Seongsu Bridge — A Fatigue Crack at a Bad Weld Dropped a Span, Killing 32
At 07:38 on Friday 21 October 1994, a roughly 48-metre suspended span of the Seongsu Bridge over the Han River in Seoul tore loose between piers 10 and 11 and fell into the water during the morning rush, killing 32 people and injuring 17; the cause was not an overweight truck on that morning, not an earthquake, and not a barge strike, but a fatigue crack that had grown for years at the toe of a defective partial-penetration weld in a non-redundant truss connection. The vertical member that hung the suspended span from the cantilever arms had been joined to the lower chord by butt welds fusing only 2 to 8 millimetres of an 18-millimetre section. Under fifteen years of cyclic traffic the crack at that under-fused root advanced until the member parted, and with no second load path the span dropped.
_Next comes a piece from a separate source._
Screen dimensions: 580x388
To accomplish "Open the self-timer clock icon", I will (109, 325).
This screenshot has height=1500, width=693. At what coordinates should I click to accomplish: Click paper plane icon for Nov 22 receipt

The Seongsu was a Gerber (cantilever) truss: long anchor arms reaching from the piers, carrying a separate suspended span slung between them on hanger connections. The arrangement is efficient but fracture-critical by construction — the suspended span hangs from a small number of connections, and the loss of one with no redundancy releases the whole span. The failed detail was exactly such a connection, and its welds left voids and shallow penetration that acted as built-in starter cracks at the point of highest cyclic tension.
The forensic record was damning in its specificity. A Seoul District Prosecutor’s Office white paper, published 13 July 1995, named poor welding of the vertical members as the direct cause, and radiography of the structure found 110 of 111 examined connections riddled with weld defects. The bridge had carried on the order of 160,000 vehicles a day — far above its design assumption, many over the legal weight limit — accelerating the fatigue. Compounding it, the Seongsu had never received a detailed inspection in fifteen years, because Korean practice reserved deep diagnostic inspection for structures over twenty years old. Seventeen people — Seoul officials, the maintenance contractor, and original builder Dong Ah Construction — were convicted, and the disaster forced the Special Act on Safety Management of Structures through the National Assembly in January 1995, the foundation of modern Korean infrastructure inspection.